(Screenshot grounding data)
###

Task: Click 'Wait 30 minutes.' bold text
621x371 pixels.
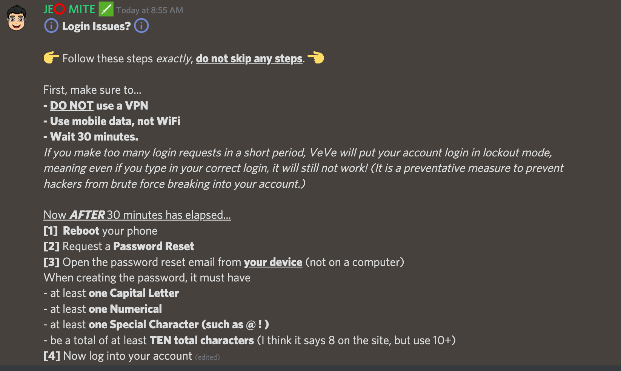Action: pyautogui.click(x=94, y=137)
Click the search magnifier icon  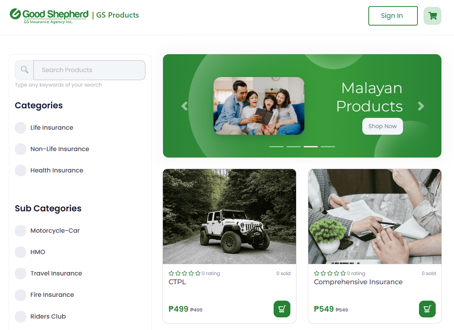point(25,70)
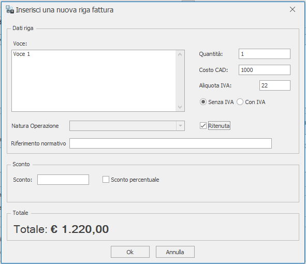This screenshot has width=306, height=264.
Task: Click the Riferimento normativo text field
Action: click(x=170, y=143)
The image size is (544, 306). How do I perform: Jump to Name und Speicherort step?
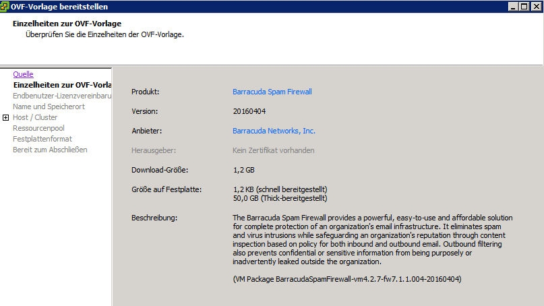coord(49,106)
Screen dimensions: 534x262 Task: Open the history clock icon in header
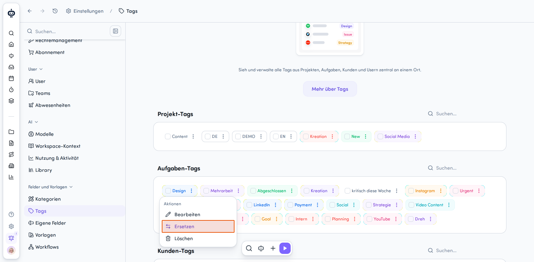pos(55,11)
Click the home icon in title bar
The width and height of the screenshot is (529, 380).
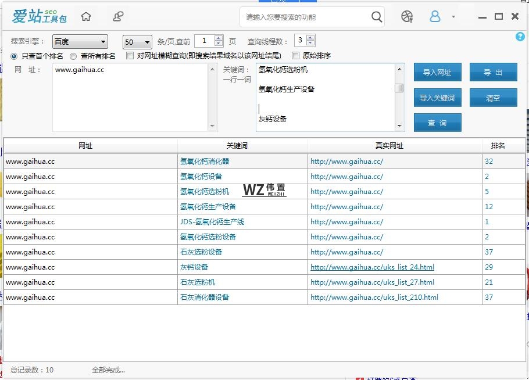(x=86, y=17)
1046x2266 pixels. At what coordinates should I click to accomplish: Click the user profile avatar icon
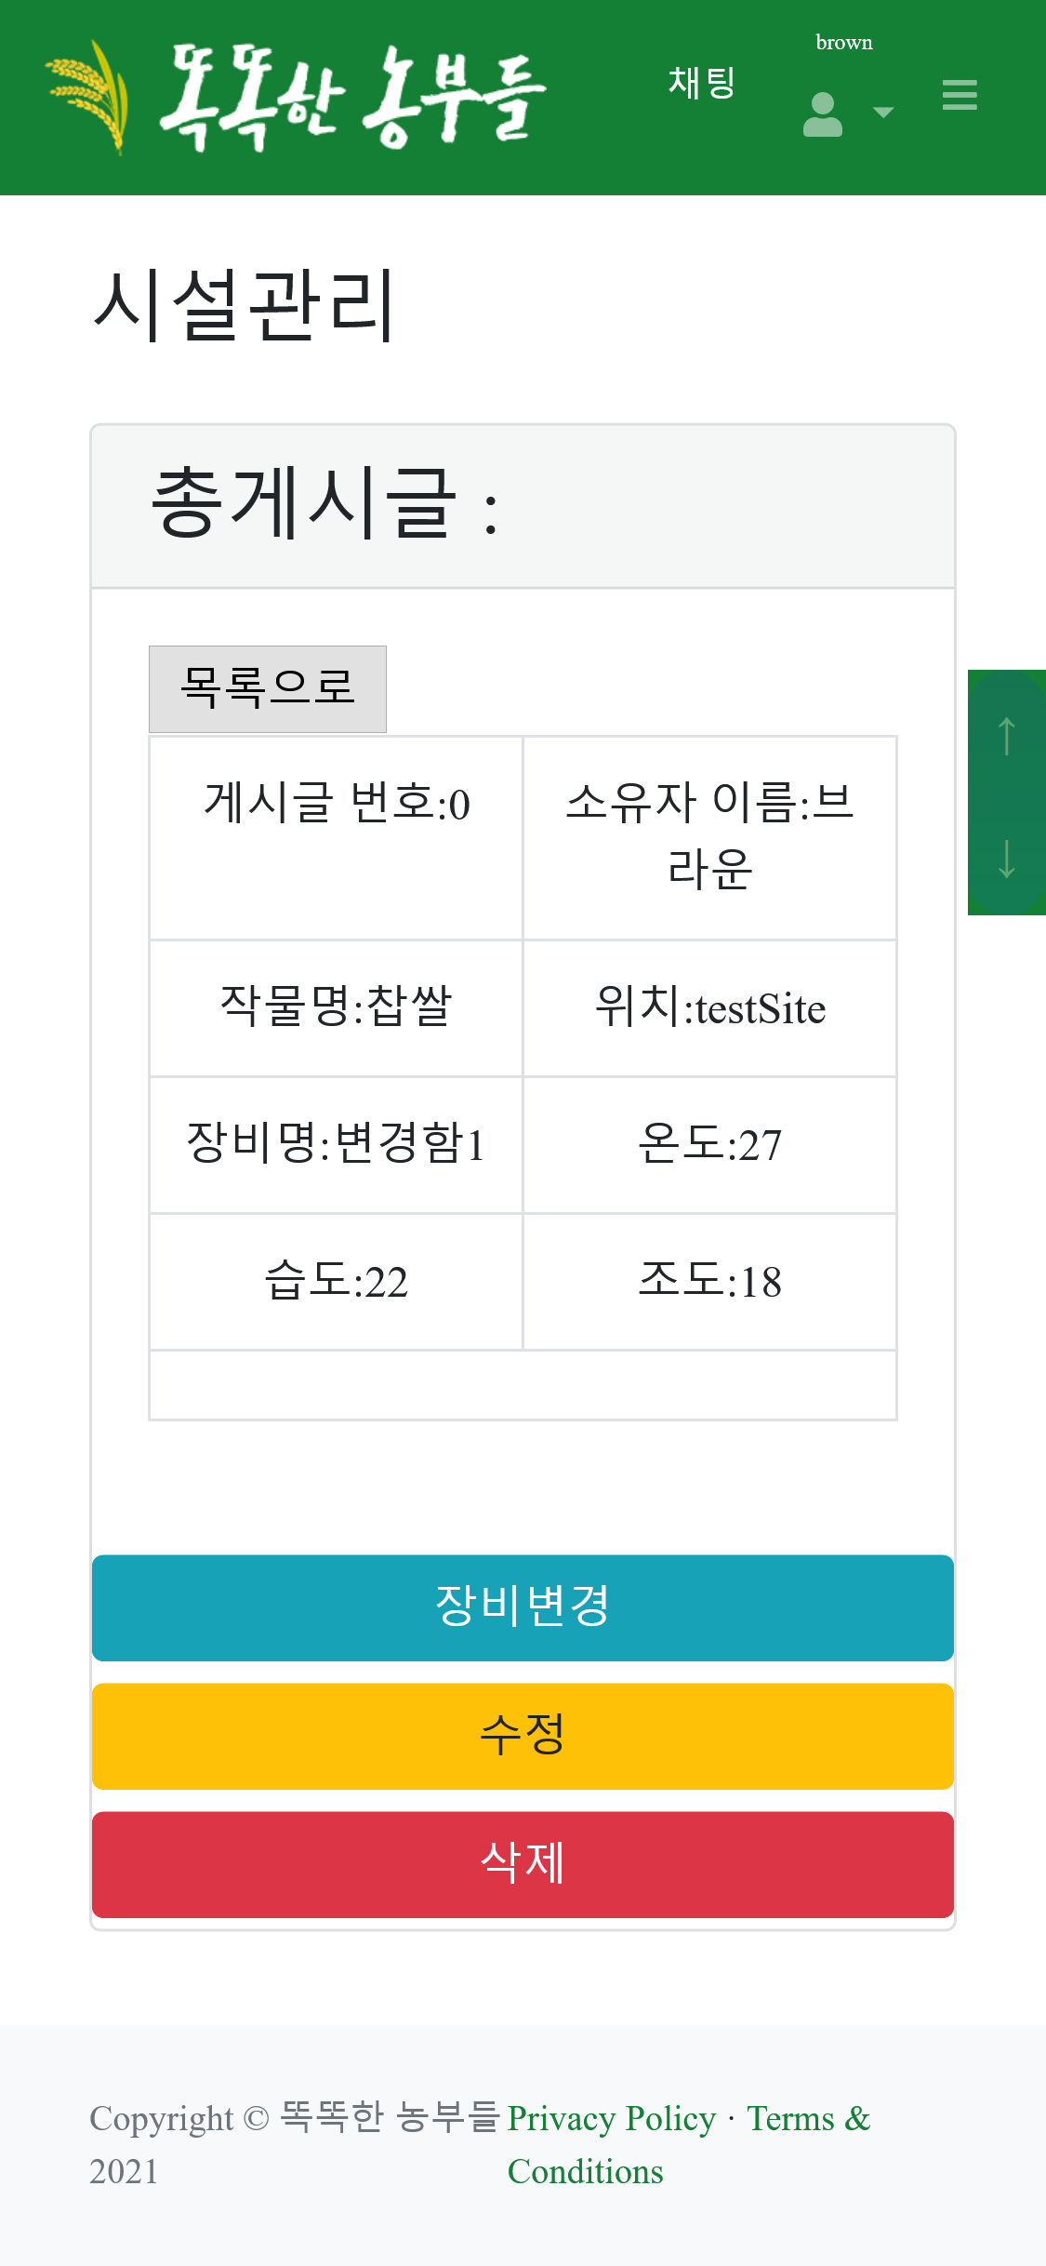(x=822, y=114)
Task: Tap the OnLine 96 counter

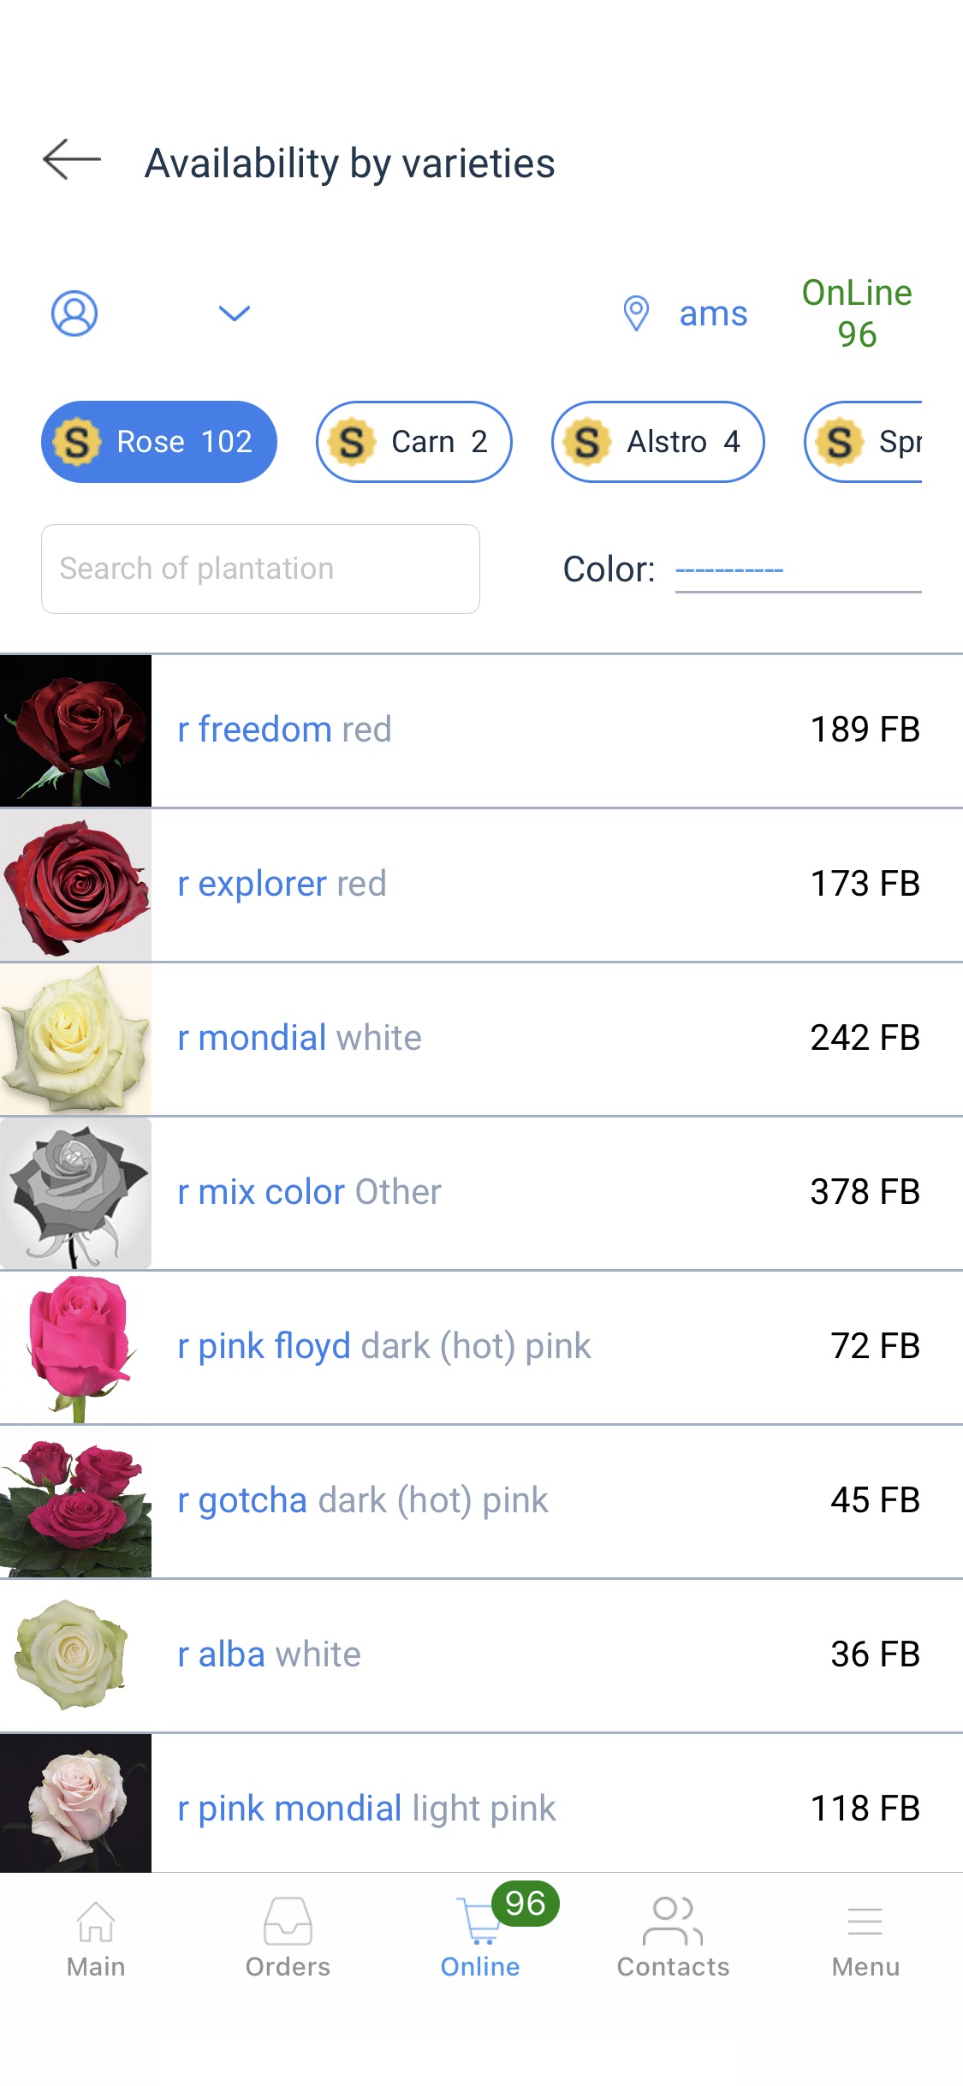Action: pos(857,313)
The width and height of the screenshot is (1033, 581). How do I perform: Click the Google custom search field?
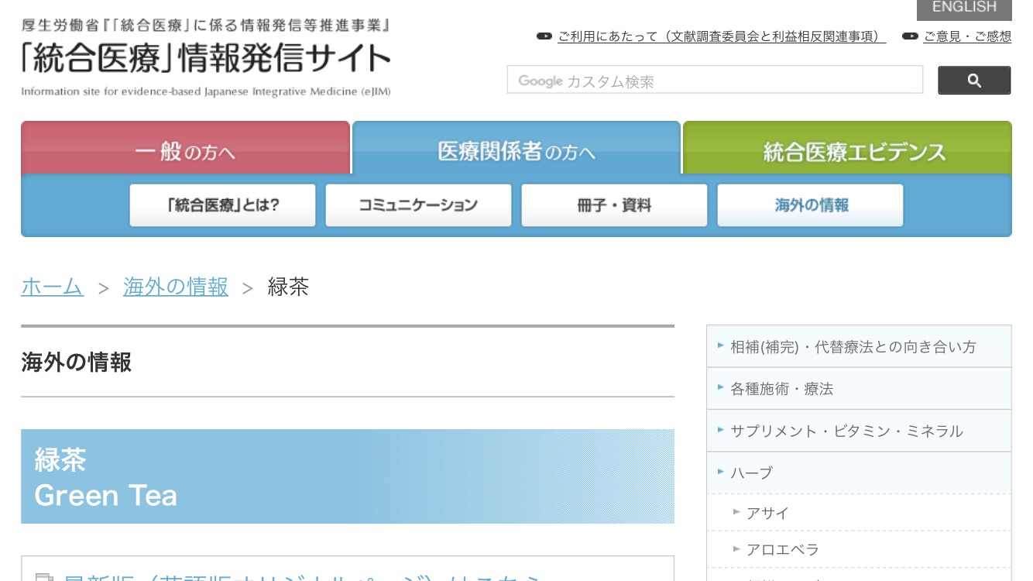point(714,81)
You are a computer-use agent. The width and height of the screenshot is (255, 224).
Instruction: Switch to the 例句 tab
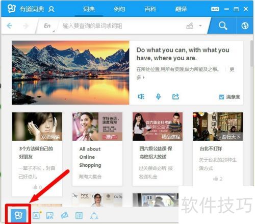[119, 9]
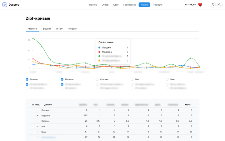Viewport: 225px width, 141px height.
Task: Open the Сортировка navigation item
Action: pyautogui.click(x=129, y=5)
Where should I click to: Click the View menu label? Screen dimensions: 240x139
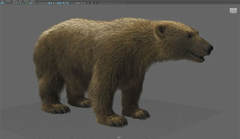point(2,1)
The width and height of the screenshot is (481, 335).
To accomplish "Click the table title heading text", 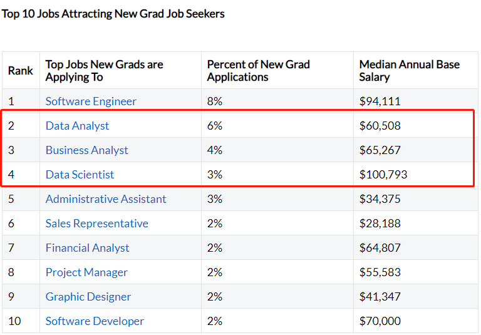I will coord(113,14).
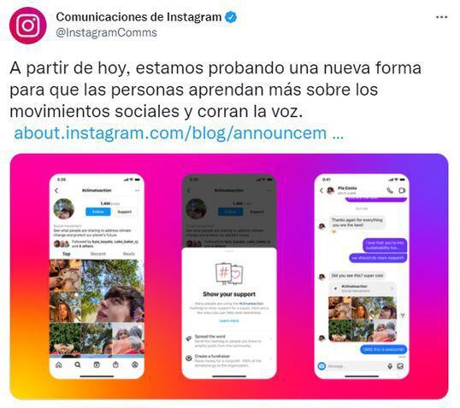Tap the blue Follow button on left phone

tap(98, 212)
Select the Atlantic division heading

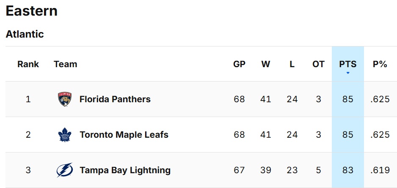25,34
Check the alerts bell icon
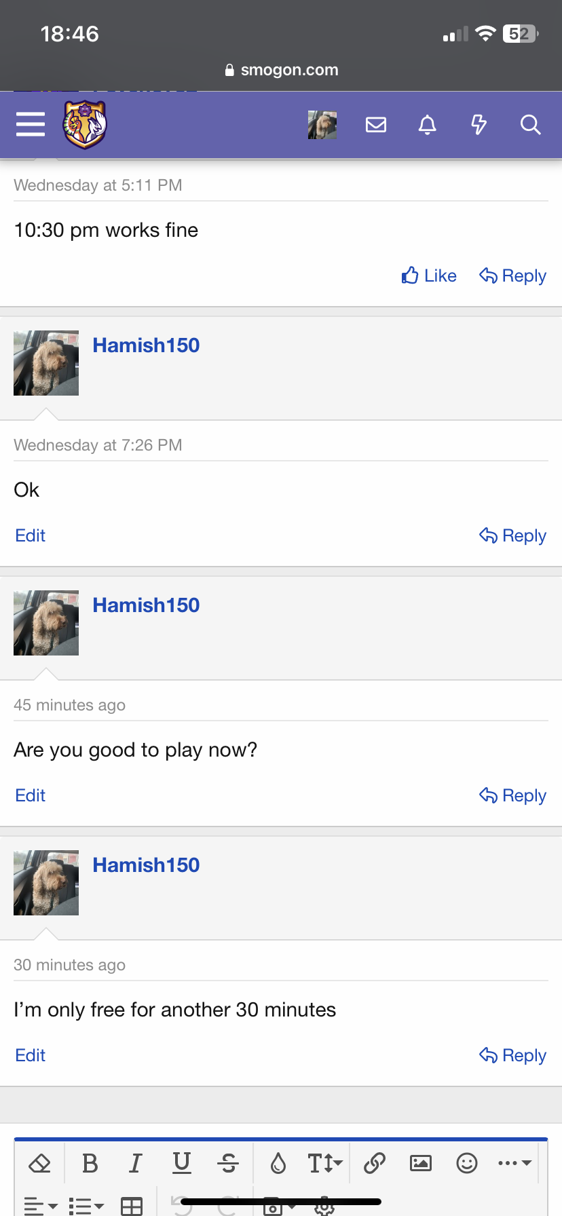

###

What to work on => Copy only what lies between the line with "The width and height of the screenshot is (1033, 581)." and the line with "You are a computer-use", those two lines included, exactly as given above; pictures stay out.

Completed task =>
The width and height of the screenshot is (1033, 581). How do I perform: Click the Google custom search field?
point(714,81)
You are a computer-use agent. The width and height of the screenshot is (255, 224).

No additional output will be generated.